18 Oct 2021 1 month(s) ago

An annual study of US investment fund performance has some important takeaways.

Morningstar US has released its annual study of dollar-weighted returns (also known as investor returns. It finds investors earned about 7.7% per year on the average dollar they invested in mutual funds and ETFs (exchange traded funds) over the 10 years ended Dec. 31, 2020, which is about 1.7 percentage points less than the total returns their fund investments generated over the same period.

The pattern is no doubt similar in superannuation funds, where the actual returns generated by the fund was mismatched with the net return going to the clients. It is less of a problem with SMSGs, of course, because there are no fund managers drawing out their fees.

The Morningstar study found that the shortfall, or gap, “stems from inopportunely timed purchases and sales of fund shares, which cost investors nearly one sixth the return they would have earned if they had simply bought and held.”

Once again, the investment adage: ‘Don’t just do something, sit there,' is shown to have some truth in it. Simply aiming to capture the average return of the market is a way to get sound returns and avoid mistakes of timing (although it also lessens the possibility of big wins that might come from good timing).

Morningstar found US fund investors earned a healthy 7.7% investor return (which reflects the impact of cash inflows and outflows on the returns investors actually earn) over the 10 years ended Dec. 31, 2020, while their fund holdings generated a 9.4% annual total return over the same period.
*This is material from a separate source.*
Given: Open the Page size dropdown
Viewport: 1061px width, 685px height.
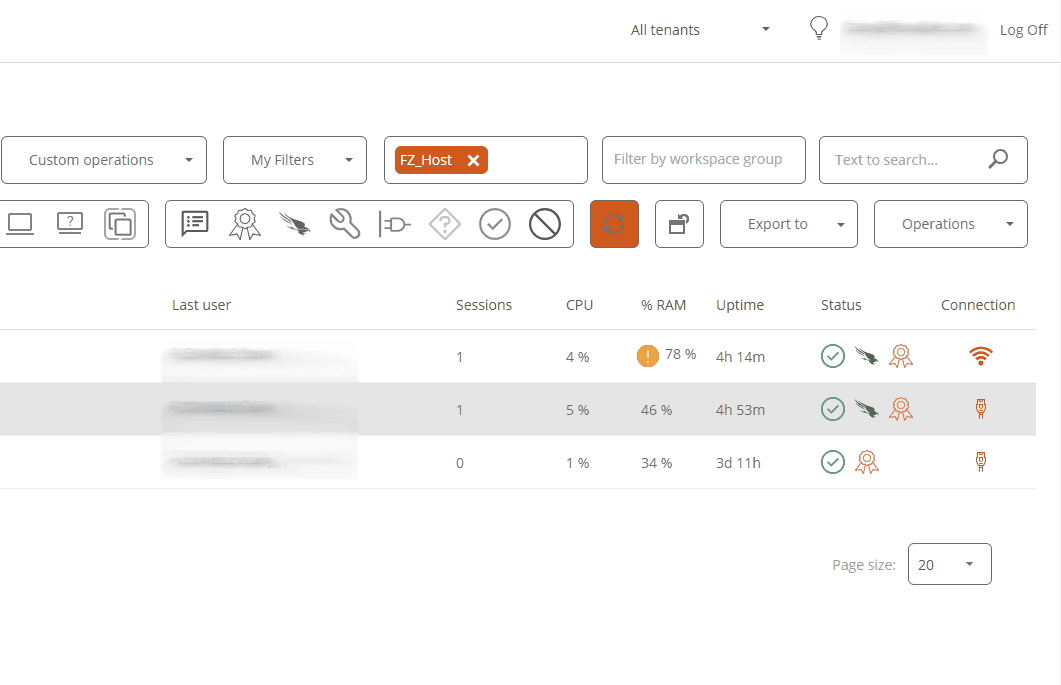Looking at the screenshot, I should [x=949, y=565].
Thus, investors suffered a 1.7 percentage point annual return shortfall.

Some further points were made:

  1. U.S. equity funds and taxable-bond funds, had smaller return gaps than the fund universe as a whole.
  2. Investors in allocation funds, which combine stocks, bonds, and other asset classes, continued to show the smallest gap.
  3. Investors have struggled to use alternative funds successfully: The average dollar invested in these funds lost about 0.3% annually over the 10 years ended Dec. 31, 2020, which was more than 4 percentage points lower per year than the funds’ total returns and a remarkable 12 per centage points per year less than the dollar-weighted returns for investors in U.S. stock funds.
  4. Investors in sector equity funds also fared poorly, as their dollar-weighted returns lagged the funds’ reported total returns by about 4 percentage points per year over the 10 years ended Dec. 31, 2020.
  5. Specialized funds were doubly disappointing. Not only did their total returns lag those of diversified U.S. equity funds by a wide margin to begin with, but investors also failed to capture the full benefit of those lower returns.
  6. Investors in alternative, sector equity, and international-equity funds would have done significantly better by dollar-cost averaging, which involves investing the same dollar amount on a regular schedule.
  7. The more volatile a fund, the more trouble investors tended to have capturing its full return.
  8. The relationship between return gaps and fees was less clear-cut.

Amy Arnott, writing in FirstLinks, says the persistent gap between investors' actual results and reported total returns “may seem disheartening”, but investors can take away a few key lessons:

  1. Keep things simple and stick with plain-vanilla, broadly diversified funds.
  2. Automate routine tasks such as setting asset-allocation targets and periodically rebalancing.
  3. Avoid narrowly-focused funds for long-term investing, as well as those with higher volatility.
  4. Embrace techniques that put investment decisions on autopilot, such as dollar-cost averaging.

Arnott writes: “In particular, funds that offer built-in asset class diversification, such as balanced funds, help investors keep more of their returns. Investors' trading activity is often counterproductive. Investors can improve their results by setting an investment plan and sticking with it for the long term. Investors who follow a consistent investment approach and avoid chasing performance will likely reap rewards over time.”

 

Reader note: This is general reporting only and should not be considered in any way to be investment or tax advice. It does not take into consideration the investment objectives, financial situation or particular needs of any particular investor. For more information please read our disclosure statement.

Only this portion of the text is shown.